Neben diesen Faktoren hat auch die individuelle Erwartungshaltung (Vergleich von Soll- und Ist-Wert: Wie ist meine momentane Lebensqualität? und „Wie sollte meine Lebensqualität sein?“) und die Phase der dynamischen Krankheitsbewältigung, in der sich die Patientin befindet, signifikante Einflüsse auf die Beschreibung der Lebensqualität.

Das Ovarialkarzinom
Das Ovarialkarzinom nimmt aufgrund der schlechten Prognose die 1. Stelle in der relativen Mortalitätsstatistik der gynäkologischen Malignome ein. Die Inzidenz in Deutschland liegt bei etwa 14 Erkrankungen auf 100.000 Frauen [4]. Wird diese Krankheit in einem frühen Stadium (Stadium I oder II) erkannt, haben die Patientinnen eine hohe Chance auf Kurabilität (90% im Stadium I und 80% im Stadium II). In der Regel weisen die Patientinnen jedoch zum Zeitpunkt der Primärdiagnose ein fortgeschrittenes Stadium (FIGO III/IV) auf [5]. Die Heilungsraten sind in dieser Situation deutlich eingeschränkt [6].
Die höchstmögliche Behandlungseffizienz wird durch eine primäre maximale zytoreduktive, häufig multiviszerale Operation [5] und einer postoperativen systemischen Chemotherapie mit Platin und Paclitaxel erreicht [7,8]. Trotz der hohen Therapieansprechenraten entwickeln ca. 75% aller Patientinnen mit fortgeschrittenem Ovarialkarzinom ein Rezidiv innerhalb von drei Jahren und versterben an der Erkrankung. Die Rezidiverkrankung stellt hierbei im allgemeinen eine palliative Krankheitssituation dar, auch wenn bestimmte zytostatische Therapieregime (z.B. Carboplatin + Gemcitabine oder Paclitaxel + Carboplatin beim platinsensitiven Tumorrezidiv), signifikanten Einfluss auf das progressionsfreie Überleben und Gesamtüberleben besitzen.
Verschiedene Studien zeigen einen festen Zusammenhang zwischen Therapieansprechrate und Lebensqualität [31]. So konnte eine Studie der AGO zeigen, dass die Kombination mit Carboplatin + Gemcitabine beim platinsensitiven Ovarialkarzinomrezidiv sowohl bei symptomatischen (Aszites, Schmerzen) als auch bei asymptomatischen Patientinnen siginfikant höhere Lebensqualtäts-Scores induziert, da im Vergleich zur Carboplatin-Monotherapie höhere Ansprechraten erzielt wurden. Dieser Einfluss auf die Lebensqualität zeigte sich trotz der Beobachtung, dass die Kombinationschemotherapie signifikant mehr Toxizitäten verursachte. Dies unterstreicht die Aussage, dass eine alleinige Erhebung der Nebenwirkungen von Therapiemaßnahmen nicht ausreicht, die globale Lebensqualität der Patienten zu beschreiben.

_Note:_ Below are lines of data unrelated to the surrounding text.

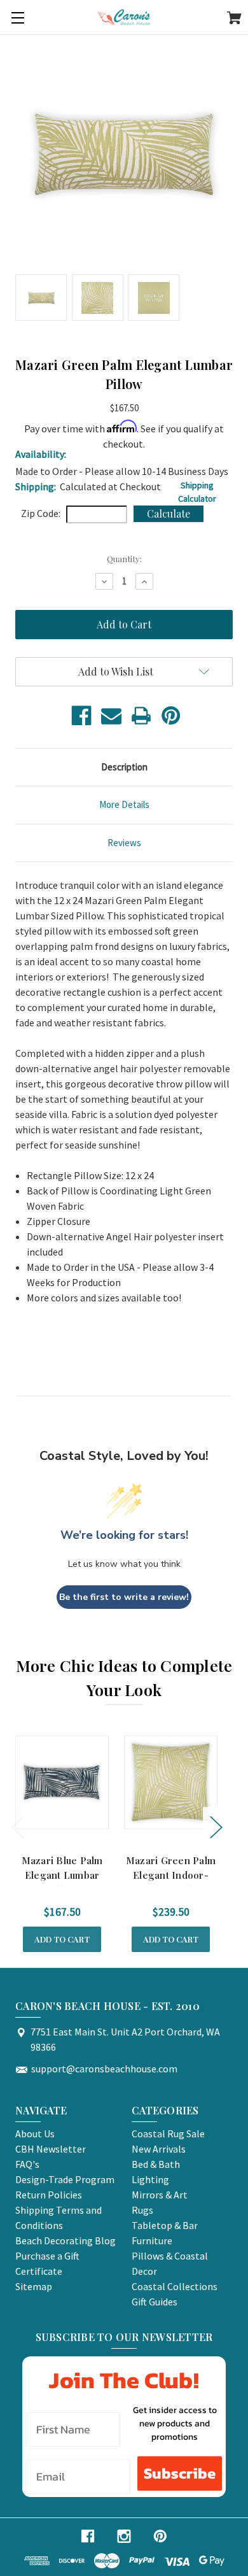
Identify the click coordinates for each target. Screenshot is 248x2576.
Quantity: (124, 558)
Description (124, 767)
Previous (17, 1826)
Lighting (150, 2179)
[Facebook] (81, 715)
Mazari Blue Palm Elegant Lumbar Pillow (62, 1874)
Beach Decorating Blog (65, 2240)
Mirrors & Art (160, 2194)
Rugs (142, 2210)
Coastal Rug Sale (168, 2133)
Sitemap (33, 2286)
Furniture (152, 2240)
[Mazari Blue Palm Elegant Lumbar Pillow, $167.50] (62, 1782)
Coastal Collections (174, 2286)
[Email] (111, 715)
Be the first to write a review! (124, 1597)
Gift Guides (154, 2301)
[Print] (141, 715)
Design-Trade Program (64, 2179)
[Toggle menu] (17, 17)
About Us (35, 2133)
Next (215, 1826)
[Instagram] (124, 2536)
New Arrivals (159, 2148)
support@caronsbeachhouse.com (104, 2068)
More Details (124, 804)
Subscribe (180, 2473)
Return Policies (48, 2194)
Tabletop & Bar (165, 2225)
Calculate (168, 513)
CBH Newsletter (50, 2148)
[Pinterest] (171, 715)
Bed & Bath (156, 2164)
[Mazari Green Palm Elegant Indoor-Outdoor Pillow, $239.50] (170, 1782)
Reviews (124, 843)
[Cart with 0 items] (234, 19)
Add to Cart (62, 1939)
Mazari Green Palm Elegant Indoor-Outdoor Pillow (171, 1874)
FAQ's (27, 2164)
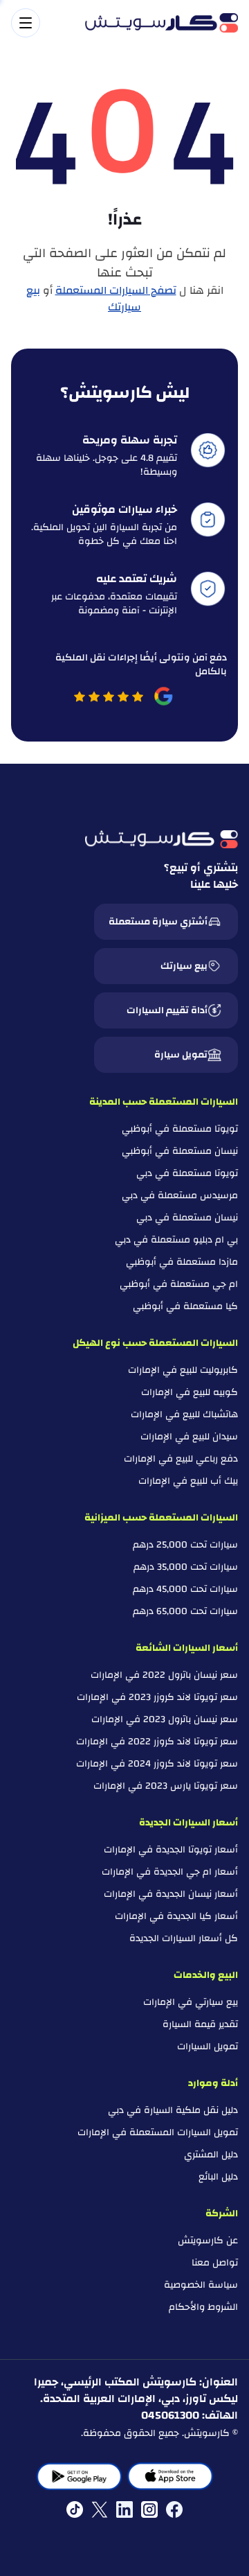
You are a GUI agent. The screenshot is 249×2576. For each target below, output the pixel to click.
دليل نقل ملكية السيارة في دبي (173, 2110)
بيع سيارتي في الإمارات (190, 2002)
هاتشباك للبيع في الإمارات (184, 1414)
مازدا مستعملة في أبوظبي (182, 1262)
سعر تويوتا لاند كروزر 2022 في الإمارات (157, 1742)
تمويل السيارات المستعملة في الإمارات (157, 2132)
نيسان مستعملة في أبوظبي (180, 1151)
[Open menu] (41, 22)
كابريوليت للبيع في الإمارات (183, 1370)
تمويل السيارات (207, 2047)
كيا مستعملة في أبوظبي (185, 1306)
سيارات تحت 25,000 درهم (185, 1545)
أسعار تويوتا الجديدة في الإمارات (171, 1850)
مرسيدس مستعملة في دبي (180, 1195)
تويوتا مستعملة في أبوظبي (180, 1129)
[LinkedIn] (124, 2509)
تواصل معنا (215, 2263)
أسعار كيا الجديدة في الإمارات (176, 1916)
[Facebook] (174, 2509)
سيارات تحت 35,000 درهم (185, 1567)
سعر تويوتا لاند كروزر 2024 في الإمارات (157, 1764)
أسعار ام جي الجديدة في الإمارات (170, 1872)
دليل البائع (218, 2177)
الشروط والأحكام (203, 2307)
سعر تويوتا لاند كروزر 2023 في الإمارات (157, 1697)
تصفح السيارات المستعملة (115, 290)
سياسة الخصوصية (201, 2285)
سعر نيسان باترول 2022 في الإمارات (164, 1675)
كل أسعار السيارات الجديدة (183, 1938)
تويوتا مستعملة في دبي (187, 1173)
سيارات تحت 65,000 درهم (185, 1611)
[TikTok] (74, 2509)
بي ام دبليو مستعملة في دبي (176, 1240)
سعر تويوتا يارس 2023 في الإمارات (165, 1786)
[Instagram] (149, 2509)
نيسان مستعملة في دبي (187, 1218)
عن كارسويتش (208, 2241)
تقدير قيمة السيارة (200, 2024)
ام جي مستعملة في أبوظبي (179, 1284)
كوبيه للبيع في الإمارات (189, 1392)
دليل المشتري (211, 2155)
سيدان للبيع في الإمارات (189, 1437)
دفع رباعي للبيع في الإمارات (181, 1459)
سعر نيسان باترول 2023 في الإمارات (164, 1719)
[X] (99, 2509)
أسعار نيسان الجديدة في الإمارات (171, 1894)
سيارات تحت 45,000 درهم (185, 1589)
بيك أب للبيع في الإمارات (188, 1481)
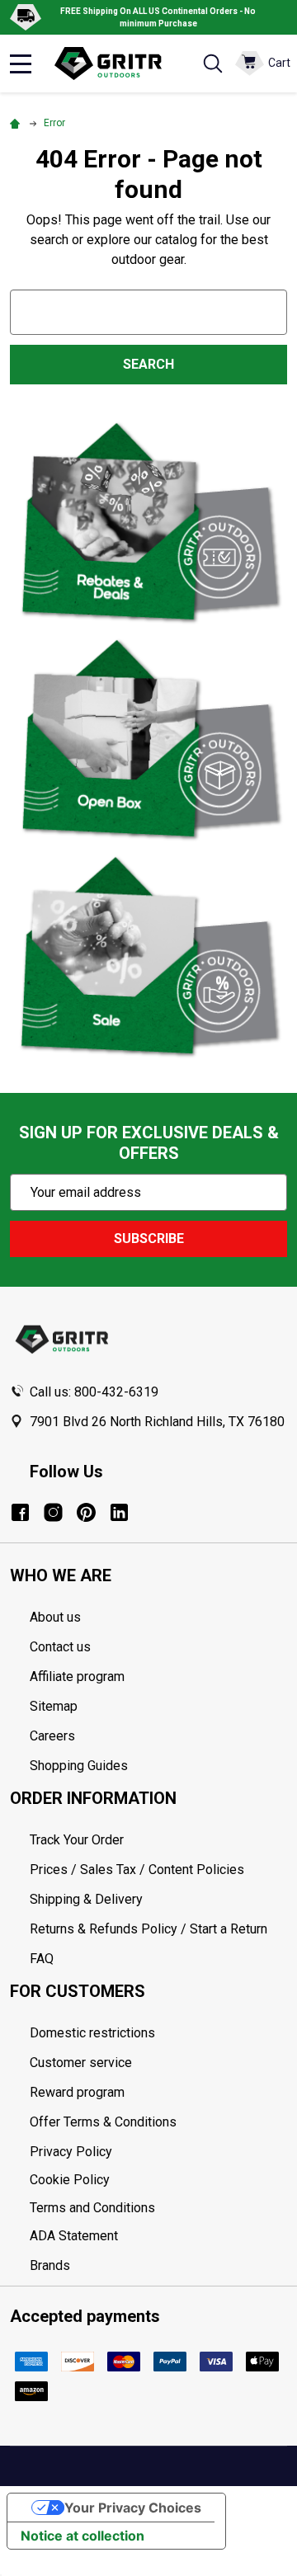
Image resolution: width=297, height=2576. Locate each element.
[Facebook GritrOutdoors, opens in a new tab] (20, 1512)
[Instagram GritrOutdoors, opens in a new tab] (53, 1512)
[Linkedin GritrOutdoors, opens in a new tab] (119, 1512)
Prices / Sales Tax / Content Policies (137, 1869)
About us (55, 1617)
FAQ (42, 1958)
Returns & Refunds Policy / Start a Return (148, 1929)
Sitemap (54, 1706)
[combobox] (148, 312)
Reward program (77, 2092)
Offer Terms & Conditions (103, 2122)
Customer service (81, 2062)
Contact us (60, 1647)
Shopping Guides (79, 1765)
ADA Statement (74, 2236)
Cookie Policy (158, 2180)
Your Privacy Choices (132, 2507)
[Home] (17, 123)
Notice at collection (82, 2535)
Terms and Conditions (158, 2208)
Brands (50, 2265)
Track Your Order (77, 1840)
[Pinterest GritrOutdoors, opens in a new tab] (86, 1512)
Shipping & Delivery (86, 1899)
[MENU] (20, 63)
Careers (52, 1736)
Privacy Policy (158, 2152)
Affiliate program (77, 1676)
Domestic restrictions (92, 2033)
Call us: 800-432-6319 (94, 1392)
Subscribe (149, 1238)
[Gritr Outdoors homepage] (116, 63)
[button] (149, 521)
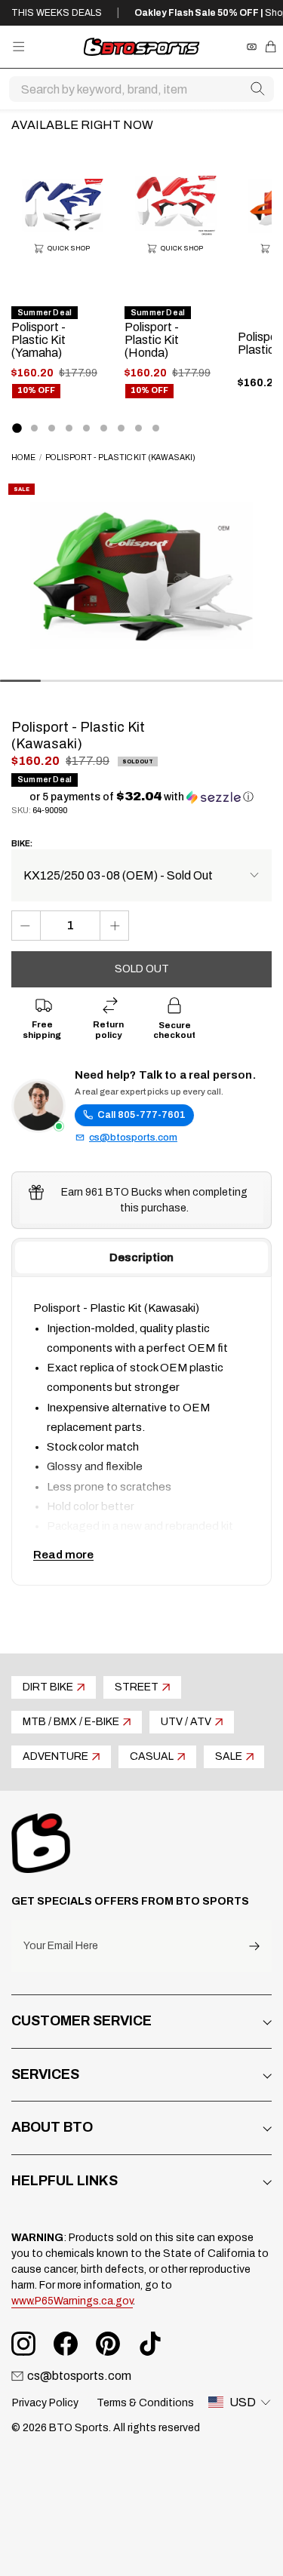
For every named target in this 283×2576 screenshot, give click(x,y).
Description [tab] (141, 1257)
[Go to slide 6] (103, 428)
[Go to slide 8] (138, 428)
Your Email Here (60, 1946)
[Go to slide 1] (17, 428)
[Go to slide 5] (86, 428)
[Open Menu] (18, 46)
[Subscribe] (254, 1946)
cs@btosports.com (133, 1137)
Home (23, 457)
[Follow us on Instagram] (23, 2344)
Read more (63, 1555)
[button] (141, 797)
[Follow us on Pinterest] (108, 2344)
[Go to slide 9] (156, 428)
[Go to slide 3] (51, 428)
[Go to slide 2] (34, 428)
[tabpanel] (141, 1431)
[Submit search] (257, 89)
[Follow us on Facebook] (66, 2344)
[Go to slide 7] (121, 428)
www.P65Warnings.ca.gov (72, 2301)
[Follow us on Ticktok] (150, 2344)
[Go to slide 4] (69, 428)
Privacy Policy (45, 2403)
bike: (21, 844)
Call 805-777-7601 (141, 1115)
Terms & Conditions (145, 2403)
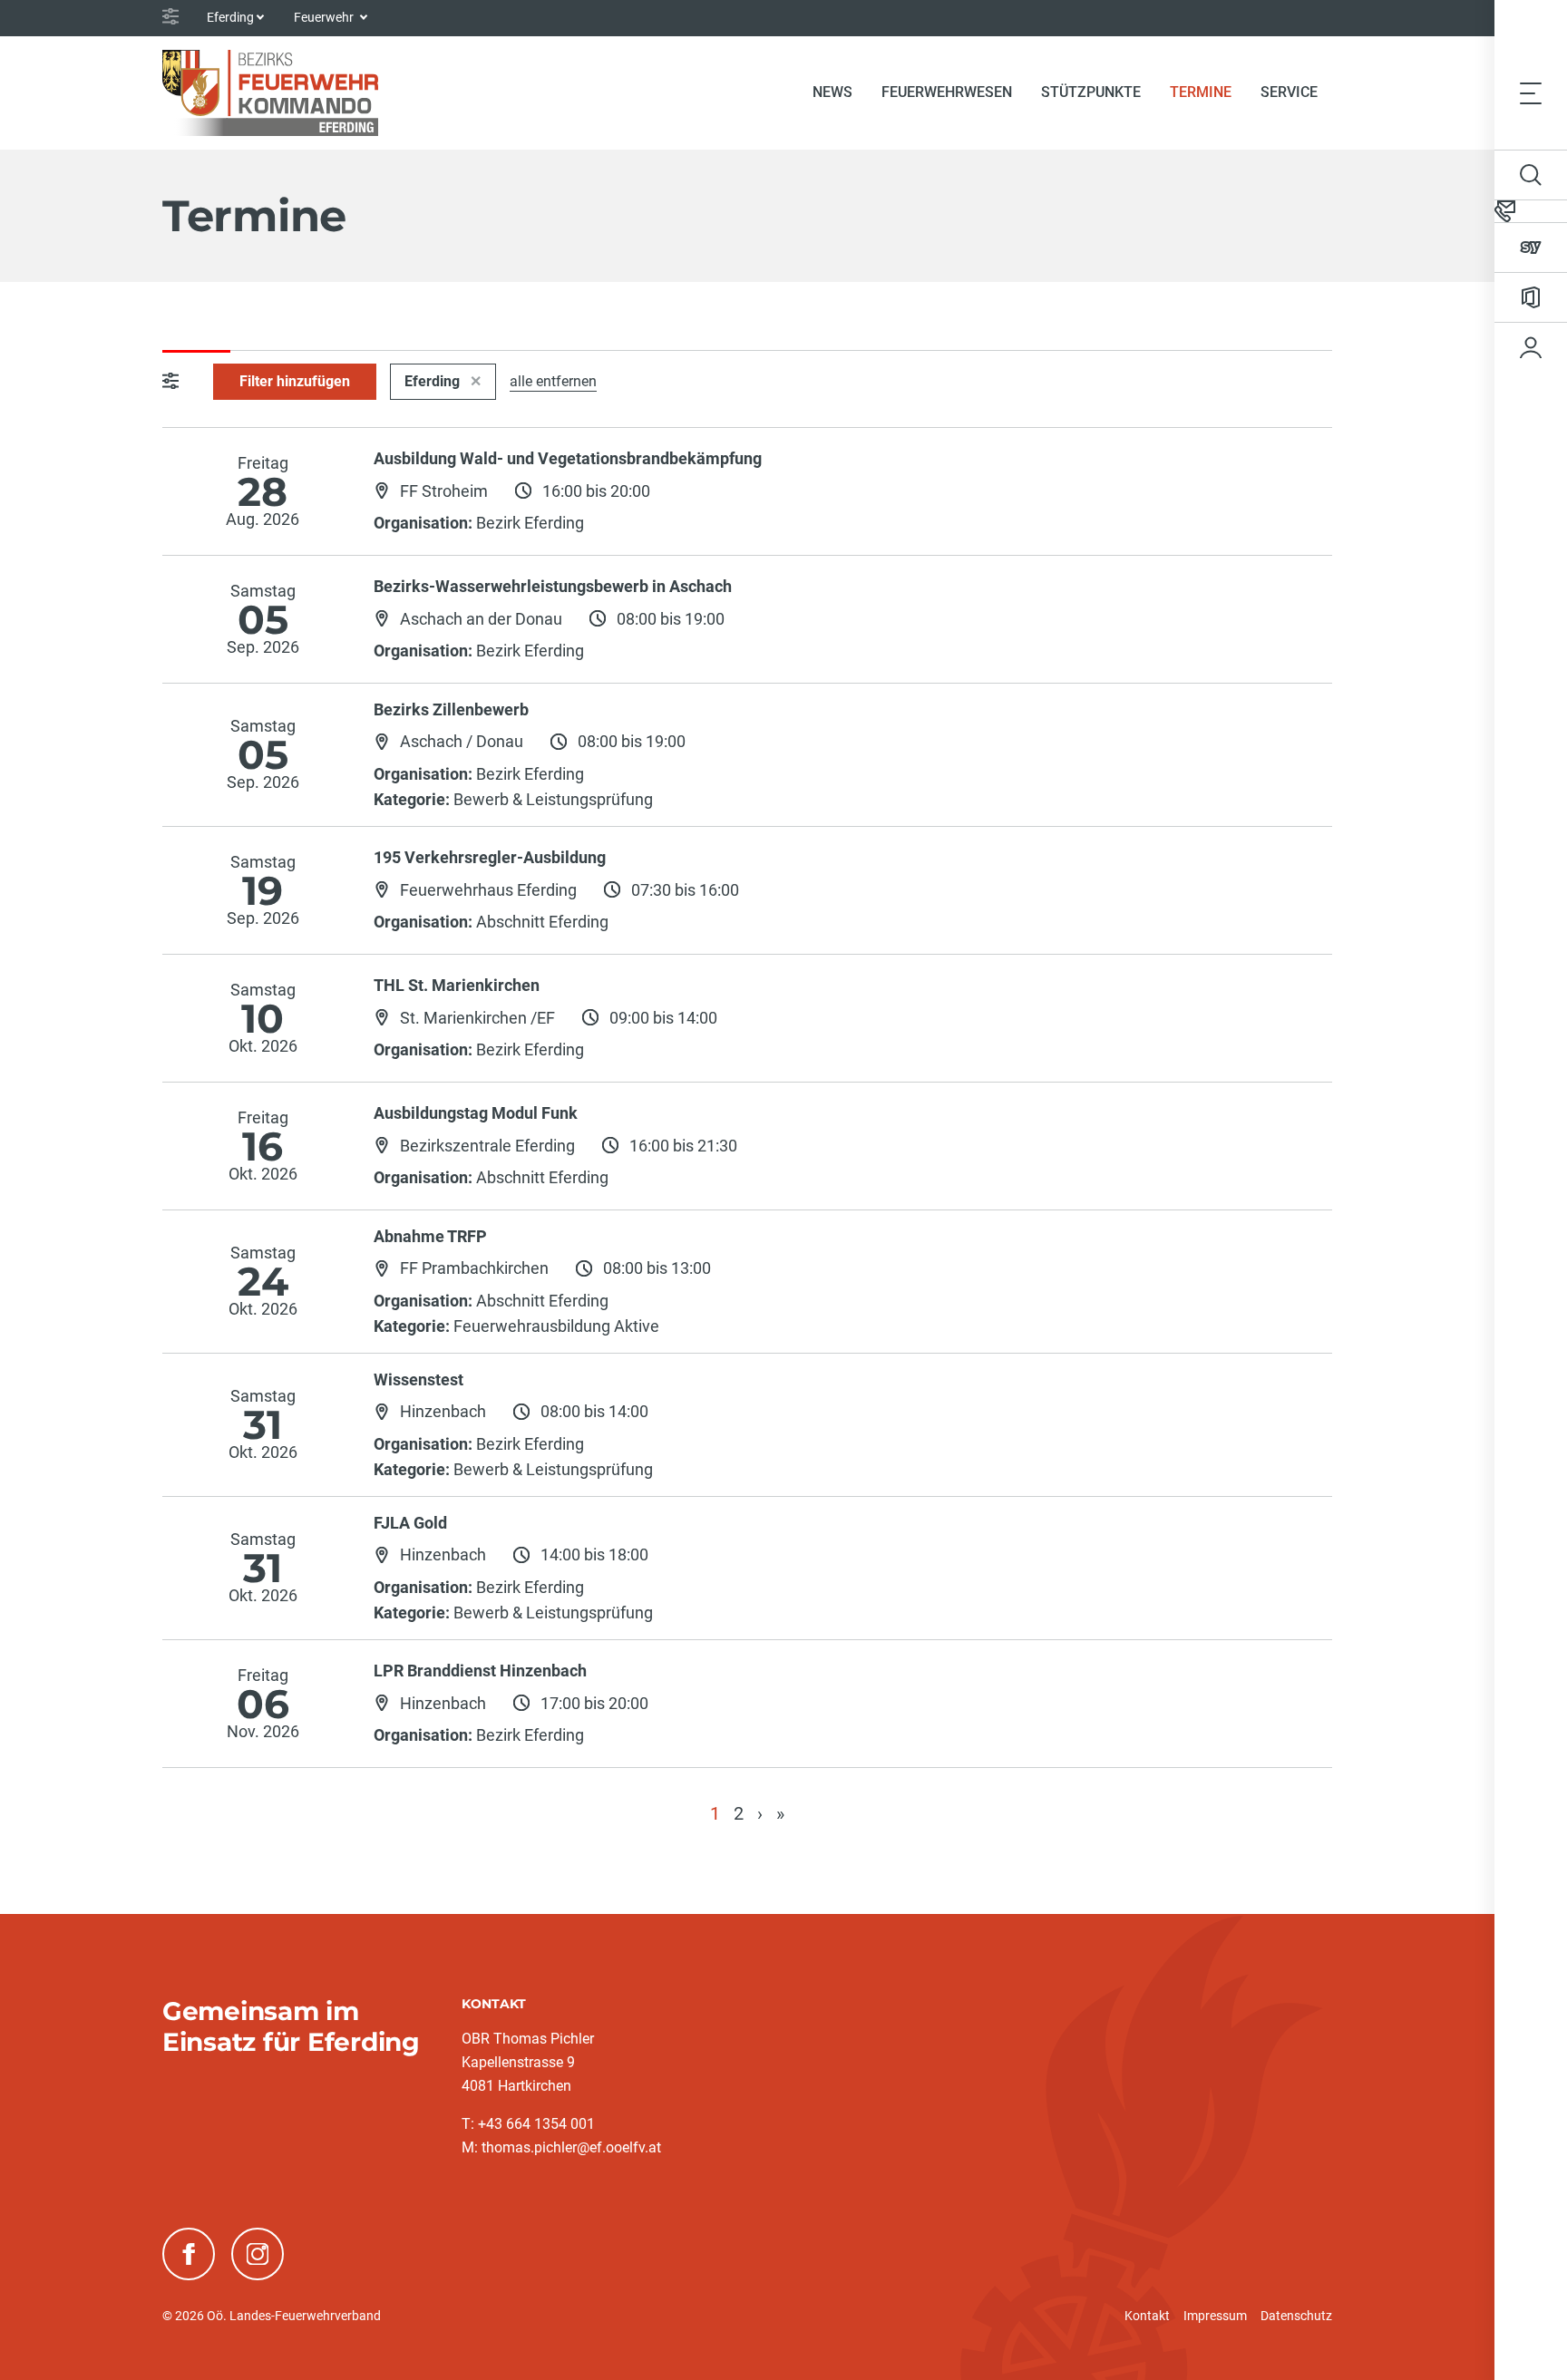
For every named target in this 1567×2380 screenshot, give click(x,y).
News (832, 92)
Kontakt (1147, 2315)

Was ist aber Lebensqualität?
Bei der Durchsicht der Studien zur Lebensqualität beim Ovarialkarzinom fällt schnell auf, dass keine einheitliche Verwendung von Messinstrumenten vorgenommen wurde und die Erfassung von Lebensqualität mit unterschiedlichen Definitionen der Lebensqualität unterlegt werden.
Die allgemein akzeptierte Definition des Begriffes „Lebensqualität“ basiert auf der WHO-Definition von 1947 zur Gesundheit [11]. Auf der „1. Gemeinsamen Tagung der Arbeitsgemeinschaft für Psychoonkologie in der Deutschen Krebsgesellschaft e.V. (PSO) und Schweizerischen Arbeitsgemeinschaft für epidemiologische und klinische Krebsforschung (SAKK)“ wurde ein Konsensus formuliert, der sich in der Lebensqualitätsforschung etabliert hat. Hierbei wird „Lebensqualität“ als multidimensionales Konstrukt verstanden, welches die subjektive Bewertung des körperlichen, seelischen und sozialen Erlebens enthält, die sich auf einen definierten Zeitraum bezieht und als wichtigste Dimensionen für Lebensqualität 3 Globaldimensionen umfasst: die somatische, psychische und sozioökonomische Dimension.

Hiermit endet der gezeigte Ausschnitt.